June 11, 2009

New Delhi...Old Memories

'Dilli ab door nahi...' whenever the city comes to my mind, images rush, voices echo and the heart beats gives that grin which was missing for a while amidst the current chaos of life. Such was the experience of my last years of my schooling life I had spent in Delhi...the best years of my life. The ripping summers and the biting winters wherever I am reminds me of this city...lot of memories and lot of stories. It was in 1997 that I had to move to Delhi when my dad got an assignment in Saudi and that place din't actually have a school...so the only option was to send me to my maternal grandparents place.

A little history for those who dont know, I was born in Delhi on the coldest day in 60 - 70 years in on January 3rd, 1983 and llived there for a year or two before I moved to Kuwait. When we were evacuated from Kuwait in 1990-91 during the first gulf war and returned to Delhi and spent another year and a half. At this tenure, my brother was born and literally he was our ticket from Kuwait in those tough times.

Short task 1:
Answer the following about the post on New Delhi:
(a) In what year did the writer move to Delhi to finish school?
(b) On what date was the writer born?
(c) During which years was the writer's family evacuated from Kuwait?
Short task 2:
Rewrite the stretch of the listing from the line containing "plus [776, 586]" through the line containing "interrupted [735, 1047]", replacing "center" with "midpoint" and leaving everything else unchanged. Give only those lines.
The text and the listing come from separate, unrelated sources.

Excerpted data:

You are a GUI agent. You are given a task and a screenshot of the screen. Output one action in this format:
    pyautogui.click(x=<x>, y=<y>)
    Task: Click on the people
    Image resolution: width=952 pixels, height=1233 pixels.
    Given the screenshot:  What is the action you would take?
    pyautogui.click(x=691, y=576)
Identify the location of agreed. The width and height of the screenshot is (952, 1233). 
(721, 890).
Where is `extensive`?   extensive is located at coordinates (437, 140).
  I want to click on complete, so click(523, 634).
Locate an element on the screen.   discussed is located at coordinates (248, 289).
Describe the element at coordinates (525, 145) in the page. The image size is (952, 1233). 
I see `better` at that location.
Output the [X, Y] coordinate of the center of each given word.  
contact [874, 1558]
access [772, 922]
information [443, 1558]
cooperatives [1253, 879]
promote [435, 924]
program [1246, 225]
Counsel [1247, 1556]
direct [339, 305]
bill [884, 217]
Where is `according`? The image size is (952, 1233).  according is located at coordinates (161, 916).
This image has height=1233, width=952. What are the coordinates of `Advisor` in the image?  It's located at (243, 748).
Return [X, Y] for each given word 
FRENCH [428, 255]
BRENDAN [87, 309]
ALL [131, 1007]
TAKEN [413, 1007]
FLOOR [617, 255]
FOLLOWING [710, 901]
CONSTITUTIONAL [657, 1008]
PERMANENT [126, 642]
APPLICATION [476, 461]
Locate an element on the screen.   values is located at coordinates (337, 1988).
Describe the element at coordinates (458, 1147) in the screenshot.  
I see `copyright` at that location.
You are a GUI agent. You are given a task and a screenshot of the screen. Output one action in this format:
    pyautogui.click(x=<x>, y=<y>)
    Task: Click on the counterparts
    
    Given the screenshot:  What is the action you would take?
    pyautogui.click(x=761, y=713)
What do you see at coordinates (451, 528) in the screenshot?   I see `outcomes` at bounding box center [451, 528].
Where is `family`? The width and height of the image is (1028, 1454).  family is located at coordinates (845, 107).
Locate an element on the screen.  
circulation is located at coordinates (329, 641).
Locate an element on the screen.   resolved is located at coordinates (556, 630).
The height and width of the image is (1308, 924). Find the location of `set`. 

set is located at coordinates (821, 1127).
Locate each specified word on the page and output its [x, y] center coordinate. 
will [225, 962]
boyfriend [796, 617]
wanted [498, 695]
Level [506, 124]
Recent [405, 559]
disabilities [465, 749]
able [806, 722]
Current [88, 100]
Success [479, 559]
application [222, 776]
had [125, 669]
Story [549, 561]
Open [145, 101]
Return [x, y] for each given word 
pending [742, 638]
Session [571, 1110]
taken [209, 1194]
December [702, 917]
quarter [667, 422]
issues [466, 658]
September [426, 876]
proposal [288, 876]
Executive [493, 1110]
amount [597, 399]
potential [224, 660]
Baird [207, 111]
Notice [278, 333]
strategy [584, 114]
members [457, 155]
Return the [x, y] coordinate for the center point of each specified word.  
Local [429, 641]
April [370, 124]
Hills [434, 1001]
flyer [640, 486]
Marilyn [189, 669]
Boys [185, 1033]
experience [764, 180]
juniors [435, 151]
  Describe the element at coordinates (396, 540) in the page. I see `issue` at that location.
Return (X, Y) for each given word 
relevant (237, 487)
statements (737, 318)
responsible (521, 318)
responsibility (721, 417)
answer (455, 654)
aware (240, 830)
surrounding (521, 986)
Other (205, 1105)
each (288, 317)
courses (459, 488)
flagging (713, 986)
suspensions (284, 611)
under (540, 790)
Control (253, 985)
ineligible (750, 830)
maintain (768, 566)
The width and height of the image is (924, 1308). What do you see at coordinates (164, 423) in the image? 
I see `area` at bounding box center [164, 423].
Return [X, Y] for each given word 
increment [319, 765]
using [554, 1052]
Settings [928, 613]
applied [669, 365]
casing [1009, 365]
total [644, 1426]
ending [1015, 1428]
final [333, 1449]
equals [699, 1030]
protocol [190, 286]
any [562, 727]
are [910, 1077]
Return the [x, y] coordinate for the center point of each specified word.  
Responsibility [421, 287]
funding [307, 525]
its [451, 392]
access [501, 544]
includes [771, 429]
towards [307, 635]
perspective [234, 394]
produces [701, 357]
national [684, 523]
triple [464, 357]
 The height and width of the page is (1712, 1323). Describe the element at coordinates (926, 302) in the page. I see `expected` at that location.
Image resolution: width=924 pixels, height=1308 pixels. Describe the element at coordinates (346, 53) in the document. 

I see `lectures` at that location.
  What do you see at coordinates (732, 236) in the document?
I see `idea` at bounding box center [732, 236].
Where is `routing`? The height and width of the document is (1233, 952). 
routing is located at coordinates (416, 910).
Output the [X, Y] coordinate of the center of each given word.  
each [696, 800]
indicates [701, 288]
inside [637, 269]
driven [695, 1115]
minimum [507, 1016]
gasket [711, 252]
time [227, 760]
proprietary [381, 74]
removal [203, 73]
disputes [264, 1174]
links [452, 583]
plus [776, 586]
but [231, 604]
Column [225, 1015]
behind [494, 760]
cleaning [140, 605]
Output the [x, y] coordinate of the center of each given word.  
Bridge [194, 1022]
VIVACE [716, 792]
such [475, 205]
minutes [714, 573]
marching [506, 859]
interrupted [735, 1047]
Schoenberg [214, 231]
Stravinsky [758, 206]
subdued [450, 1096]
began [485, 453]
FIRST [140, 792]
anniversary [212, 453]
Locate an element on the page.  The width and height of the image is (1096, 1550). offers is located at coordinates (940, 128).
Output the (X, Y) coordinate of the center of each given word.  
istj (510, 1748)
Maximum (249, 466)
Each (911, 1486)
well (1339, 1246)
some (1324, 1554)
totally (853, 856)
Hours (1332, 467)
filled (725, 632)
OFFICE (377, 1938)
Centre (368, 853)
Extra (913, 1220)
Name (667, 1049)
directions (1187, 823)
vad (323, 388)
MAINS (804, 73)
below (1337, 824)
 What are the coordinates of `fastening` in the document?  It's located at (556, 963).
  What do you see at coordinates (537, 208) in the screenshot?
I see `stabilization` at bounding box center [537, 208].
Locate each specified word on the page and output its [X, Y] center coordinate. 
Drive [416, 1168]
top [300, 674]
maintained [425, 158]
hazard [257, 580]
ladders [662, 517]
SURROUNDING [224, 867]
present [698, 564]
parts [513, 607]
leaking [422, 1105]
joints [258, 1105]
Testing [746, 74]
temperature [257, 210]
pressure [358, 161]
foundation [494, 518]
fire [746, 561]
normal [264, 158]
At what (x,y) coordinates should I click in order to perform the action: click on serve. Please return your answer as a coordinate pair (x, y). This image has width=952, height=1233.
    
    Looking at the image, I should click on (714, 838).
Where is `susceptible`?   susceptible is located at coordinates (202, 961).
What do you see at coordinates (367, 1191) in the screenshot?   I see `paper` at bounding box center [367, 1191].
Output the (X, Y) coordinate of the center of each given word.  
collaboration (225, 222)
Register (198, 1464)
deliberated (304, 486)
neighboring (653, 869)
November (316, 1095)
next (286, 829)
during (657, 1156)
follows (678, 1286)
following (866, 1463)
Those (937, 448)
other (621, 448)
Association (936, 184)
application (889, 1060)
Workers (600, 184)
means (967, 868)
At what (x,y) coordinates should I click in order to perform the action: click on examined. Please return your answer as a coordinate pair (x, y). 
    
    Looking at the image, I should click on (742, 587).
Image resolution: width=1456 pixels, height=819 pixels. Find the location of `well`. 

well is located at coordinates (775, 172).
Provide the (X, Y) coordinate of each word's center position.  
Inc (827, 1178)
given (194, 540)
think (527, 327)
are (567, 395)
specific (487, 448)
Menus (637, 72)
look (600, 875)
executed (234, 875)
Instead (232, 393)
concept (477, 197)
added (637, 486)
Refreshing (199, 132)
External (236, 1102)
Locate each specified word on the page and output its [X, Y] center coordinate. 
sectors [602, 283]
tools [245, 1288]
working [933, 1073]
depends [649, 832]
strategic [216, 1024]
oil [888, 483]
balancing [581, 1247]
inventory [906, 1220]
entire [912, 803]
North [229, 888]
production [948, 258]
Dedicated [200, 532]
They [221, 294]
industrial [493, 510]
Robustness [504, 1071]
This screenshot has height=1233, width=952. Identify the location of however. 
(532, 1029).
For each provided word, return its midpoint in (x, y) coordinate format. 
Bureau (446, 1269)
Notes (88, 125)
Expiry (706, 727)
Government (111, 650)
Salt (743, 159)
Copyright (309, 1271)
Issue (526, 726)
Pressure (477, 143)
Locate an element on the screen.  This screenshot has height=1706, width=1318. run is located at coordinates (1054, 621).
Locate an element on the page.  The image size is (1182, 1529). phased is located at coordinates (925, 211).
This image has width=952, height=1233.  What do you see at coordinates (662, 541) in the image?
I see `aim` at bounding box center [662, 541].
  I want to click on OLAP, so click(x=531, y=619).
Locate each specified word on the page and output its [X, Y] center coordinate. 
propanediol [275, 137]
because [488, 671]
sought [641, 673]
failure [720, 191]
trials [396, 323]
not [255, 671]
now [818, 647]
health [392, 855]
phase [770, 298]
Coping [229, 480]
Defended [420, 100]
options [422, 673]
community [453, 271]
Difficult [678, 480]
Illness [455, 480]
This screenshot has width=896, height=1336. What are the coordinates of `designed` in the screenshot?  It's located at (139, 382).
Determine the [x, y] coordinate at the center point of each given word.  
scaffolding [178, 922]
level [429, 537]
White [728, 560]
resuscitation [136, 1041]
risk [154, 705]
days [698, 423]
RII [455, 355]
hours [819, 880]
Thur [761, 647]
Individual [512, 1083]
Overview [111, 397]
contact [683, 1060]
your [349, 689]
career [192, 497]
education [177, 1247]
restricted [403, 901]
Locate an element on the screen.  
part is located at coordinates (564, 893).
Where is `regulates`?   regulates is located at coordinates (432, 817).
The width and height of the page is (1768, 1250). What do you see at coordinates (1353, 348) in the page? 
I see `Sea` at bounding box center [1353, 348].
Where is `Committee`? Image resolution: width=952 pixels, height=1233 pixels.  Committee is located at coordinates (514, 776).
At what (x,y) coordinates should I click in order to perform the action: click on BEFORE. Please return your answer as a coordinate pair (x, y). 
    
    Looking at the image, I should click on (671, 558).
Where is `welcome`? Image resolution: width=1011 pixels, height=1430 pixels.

Complete answer 1:
(a) 1997
(b) January 3rd, 1983
(c) 1990-91

Complete answer 2:
plus [776, 586]
but [231, 604]
Column [225, 1015]
behind [494, 760]
cleaning [140, 605]
Output the [x, y] coordinate of the midpoint of each given word.  
Bridge [194, 1022]
VIVACE [716, 792]
such [475, 205]
minutes [714, 573]
marching [506, 859]
interrupted [735, 1047]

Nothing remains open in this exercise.